### Work instruction
Transcribe the stretch of entries below from the line with "Click the small" through the line with "The width and", exactly and with both ends included; leave out all other lines.

### Raw data
--------------------------------------------------

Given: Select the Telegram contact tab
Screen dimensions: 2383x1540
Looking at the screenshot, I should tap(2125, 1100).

--------------------------------------------------

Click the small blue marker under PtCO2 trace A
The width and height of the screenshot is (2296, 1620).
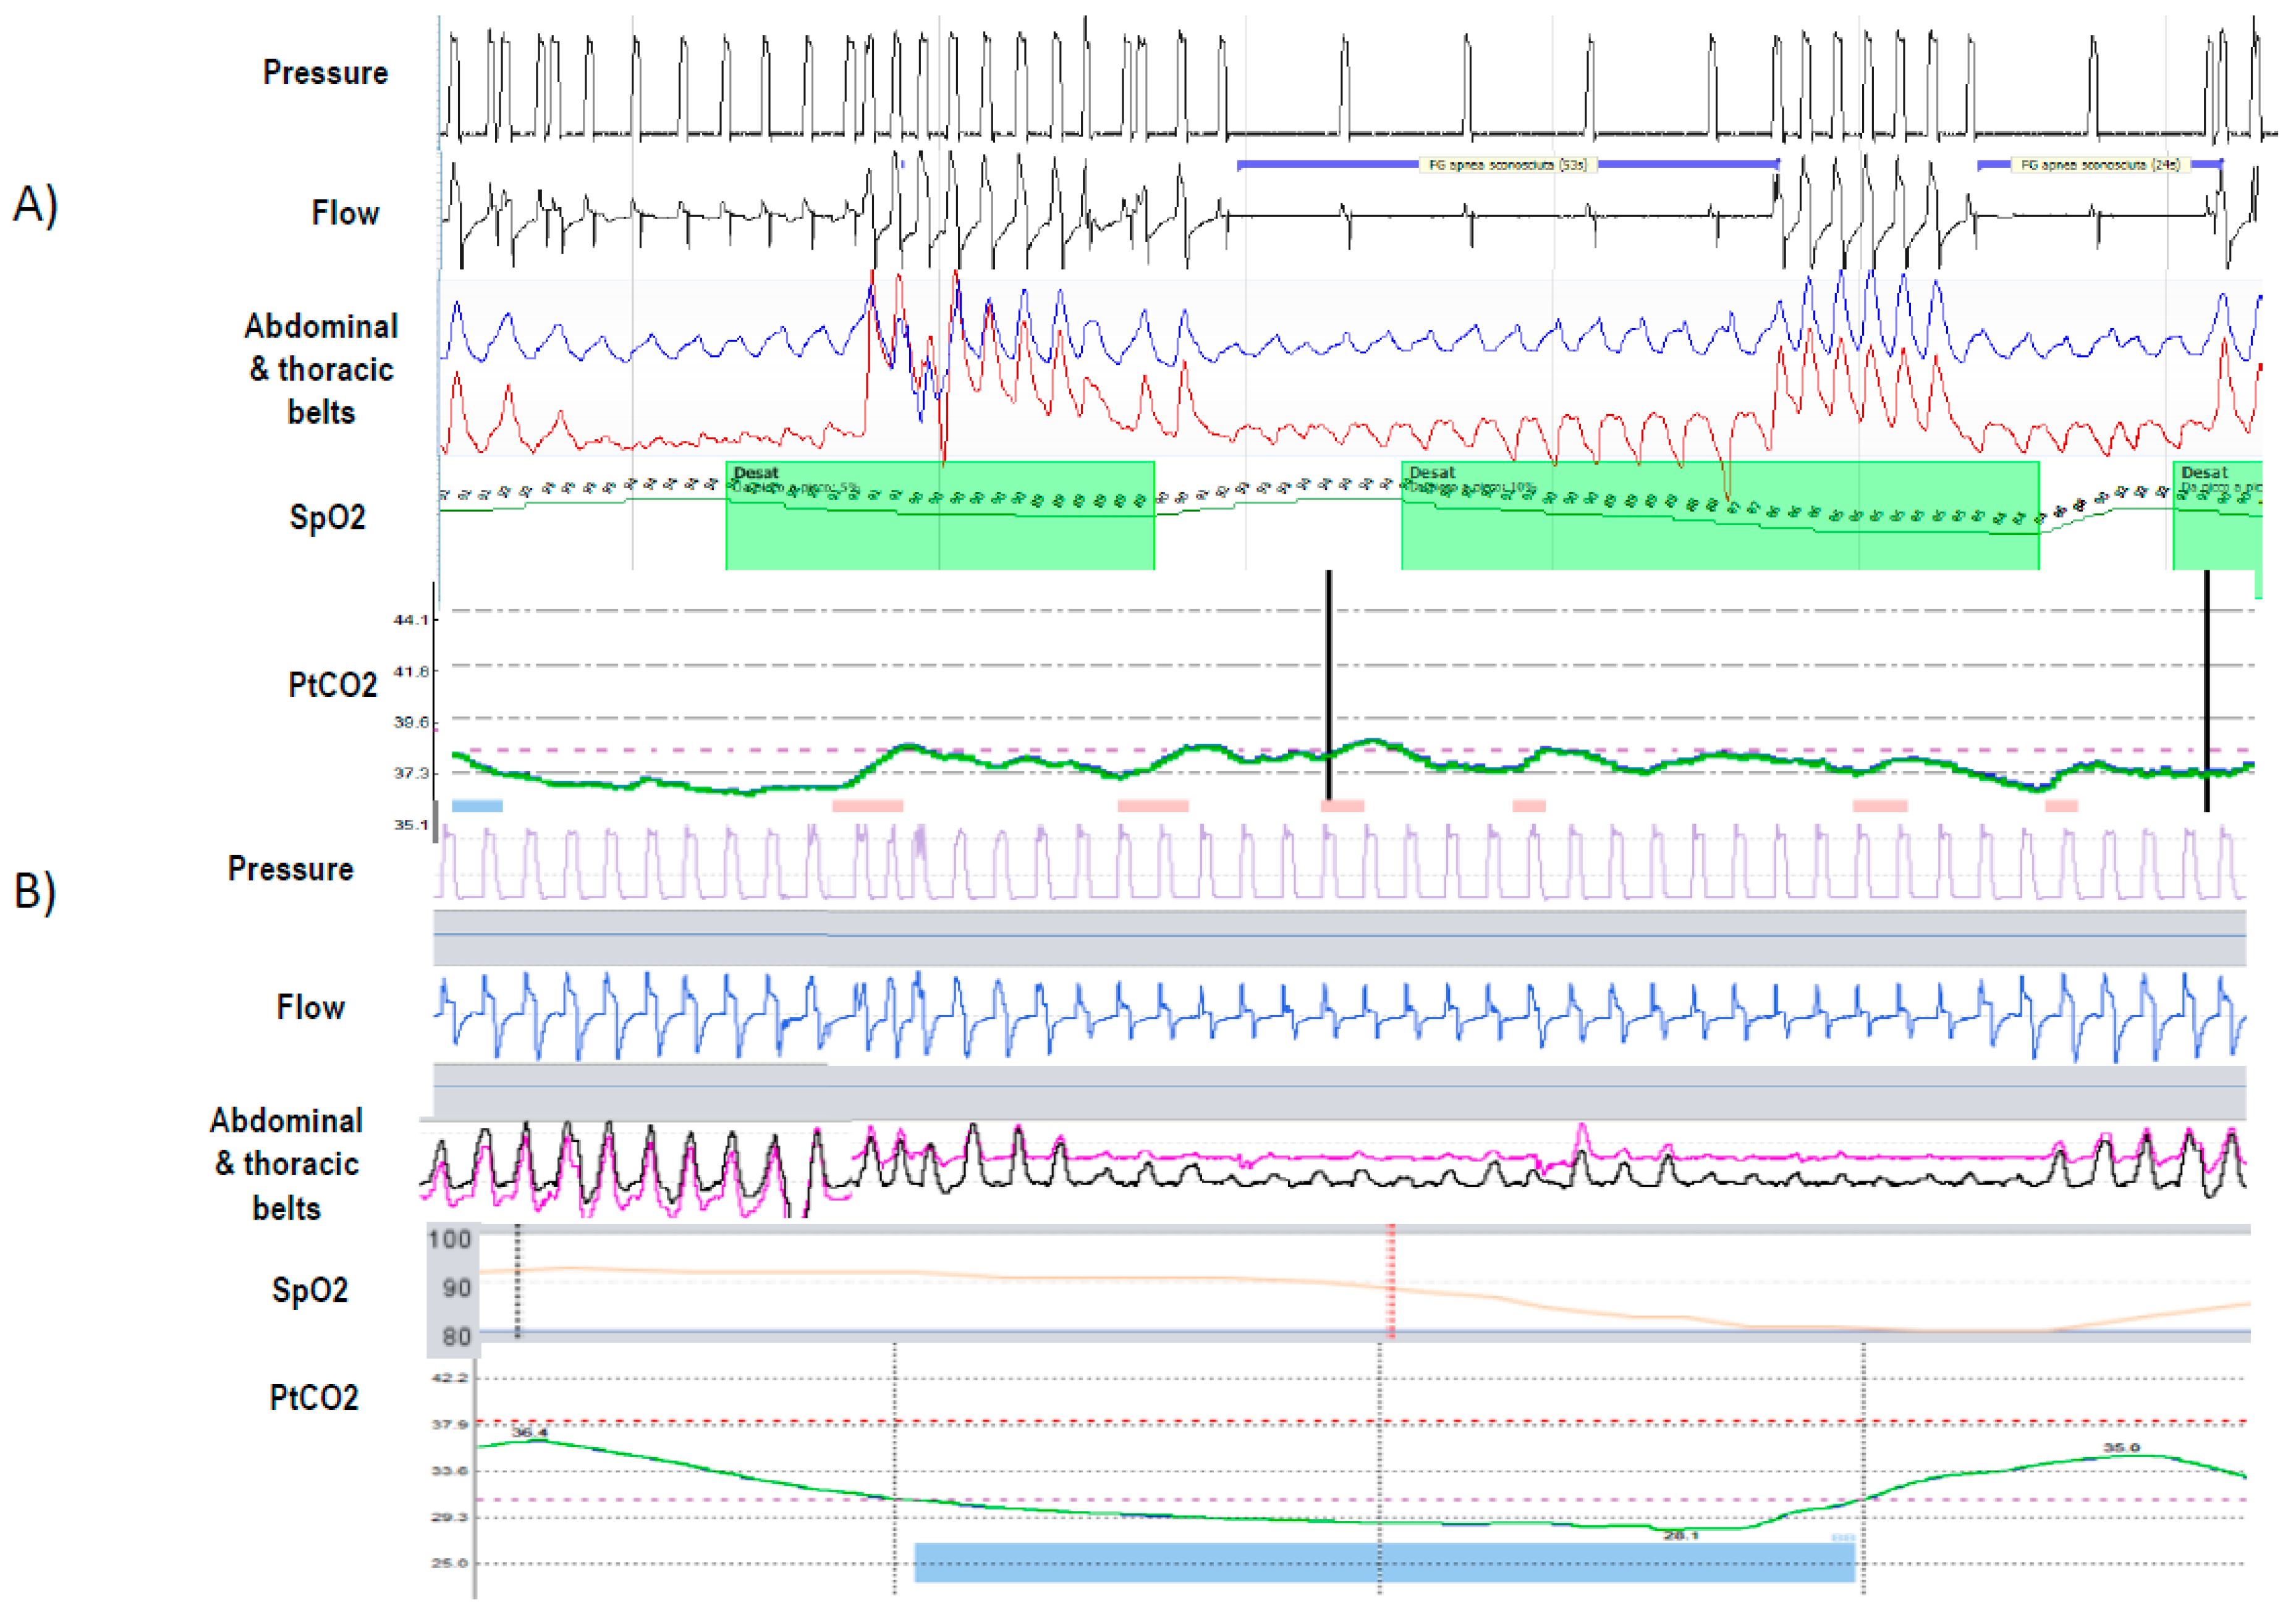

--------------------------------------------------

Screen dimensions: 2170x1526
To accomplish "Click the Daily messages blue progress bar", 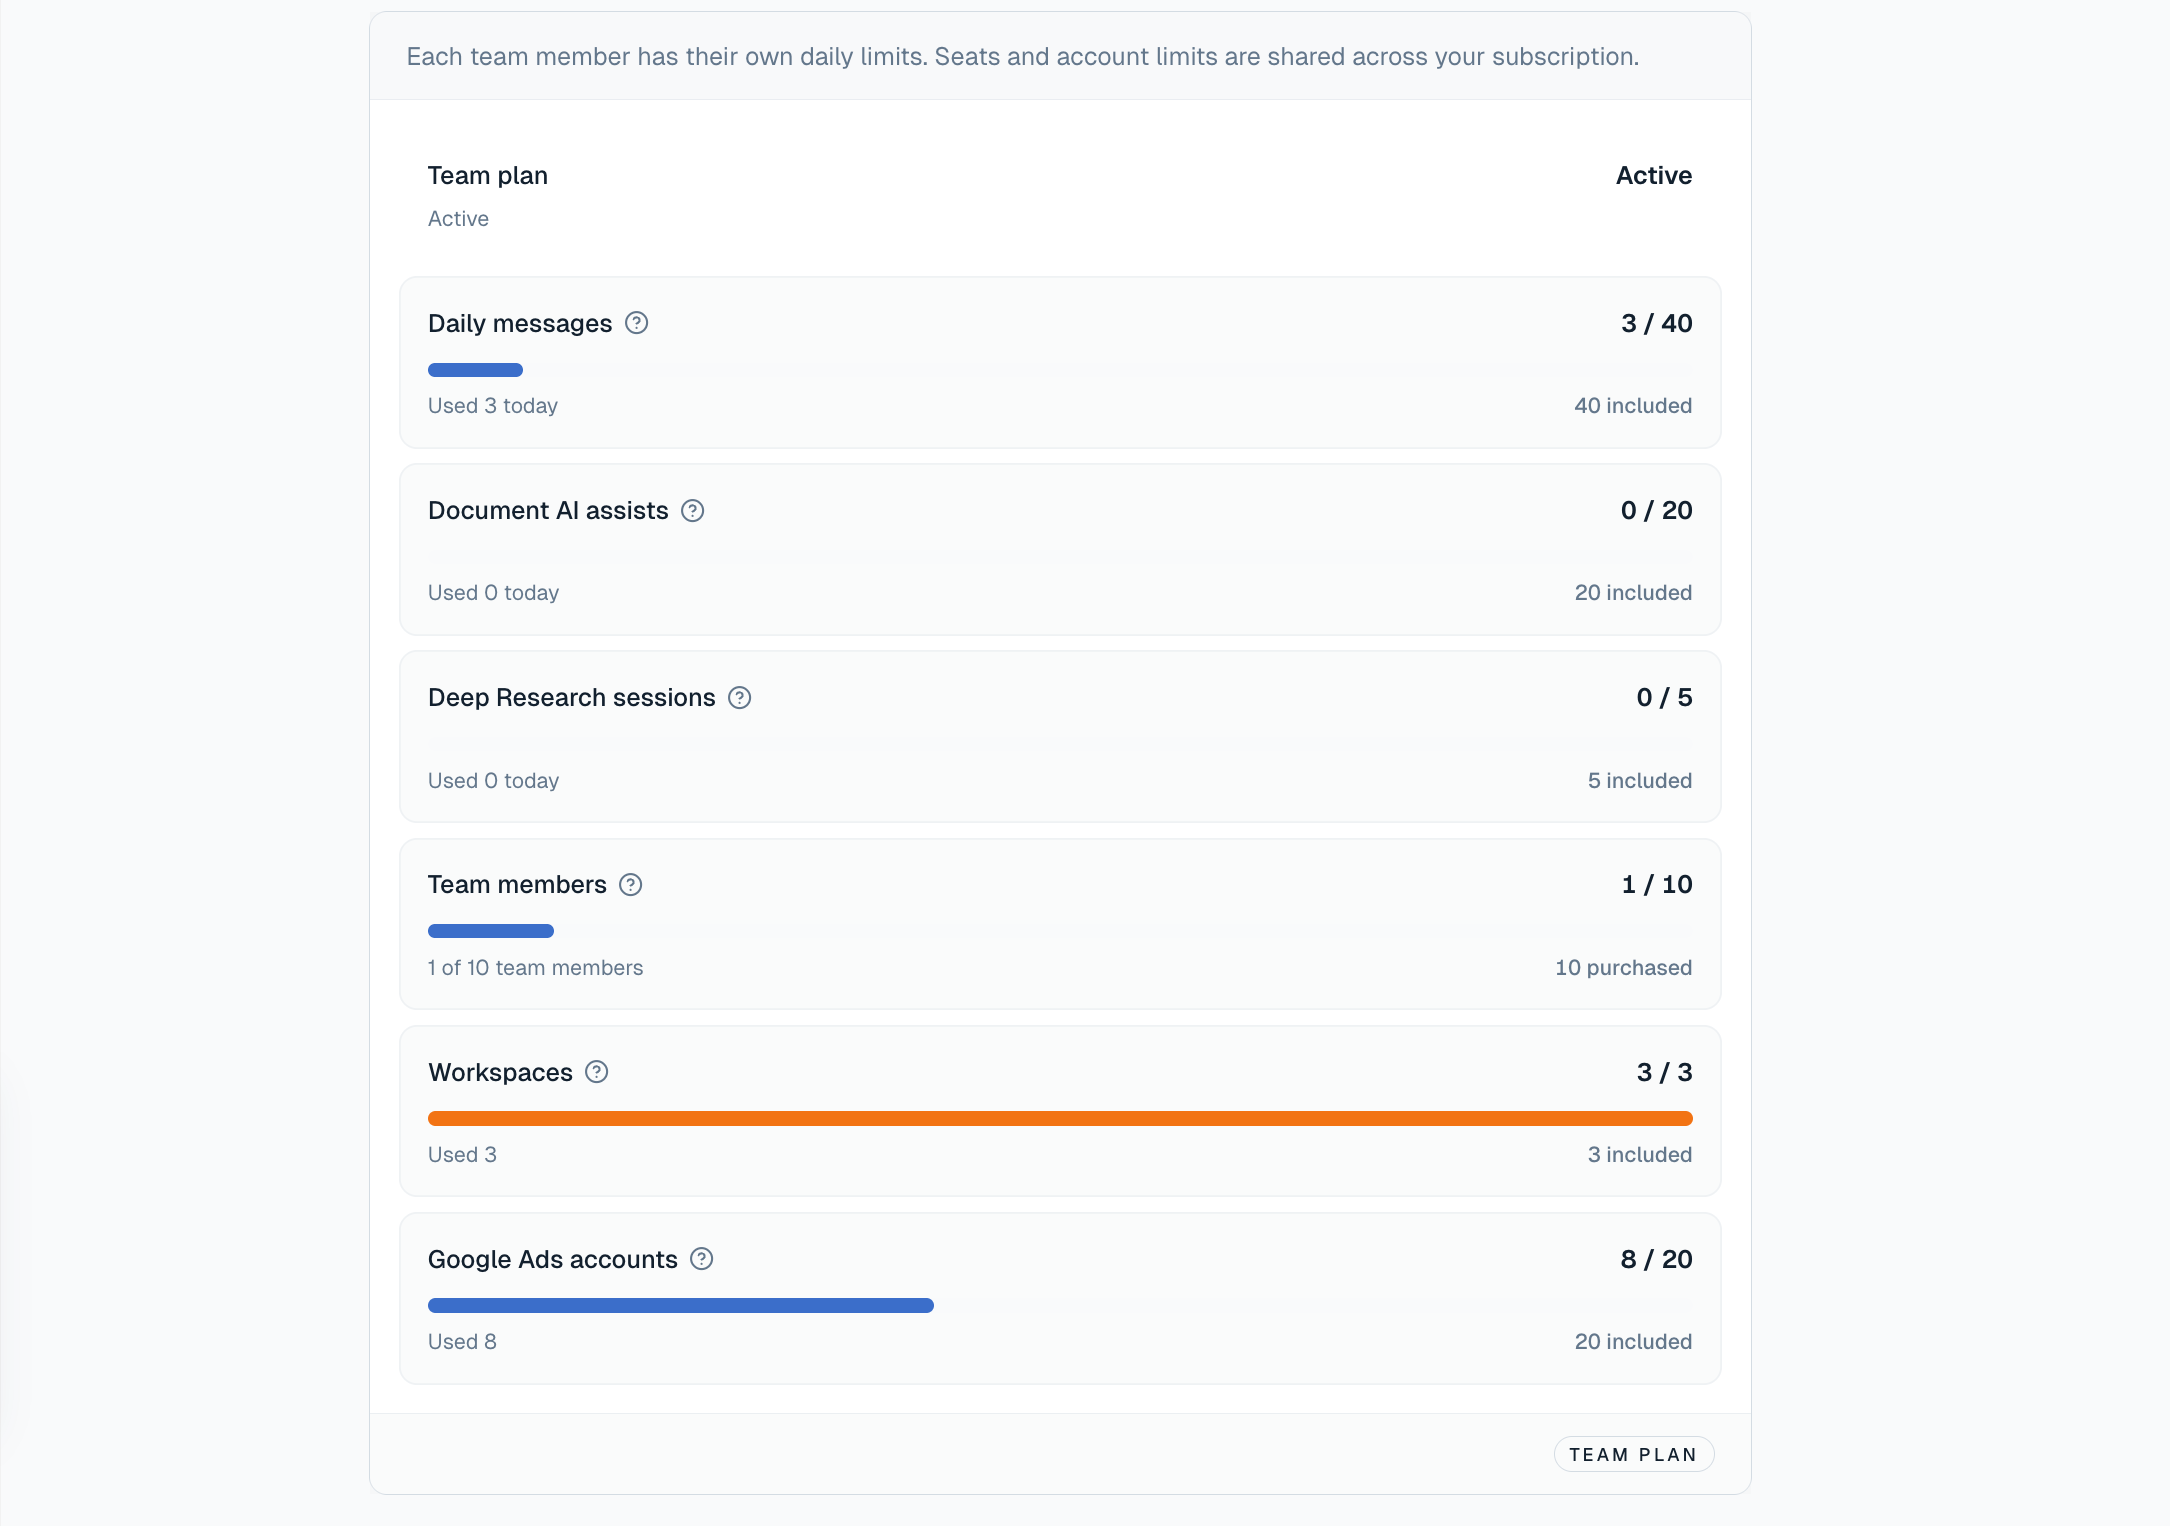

--------------------------------------------------

### Exercise answer
Click the small blue marker under PtCO2 trace A
The width and height of the screenshot is (2296, 1620).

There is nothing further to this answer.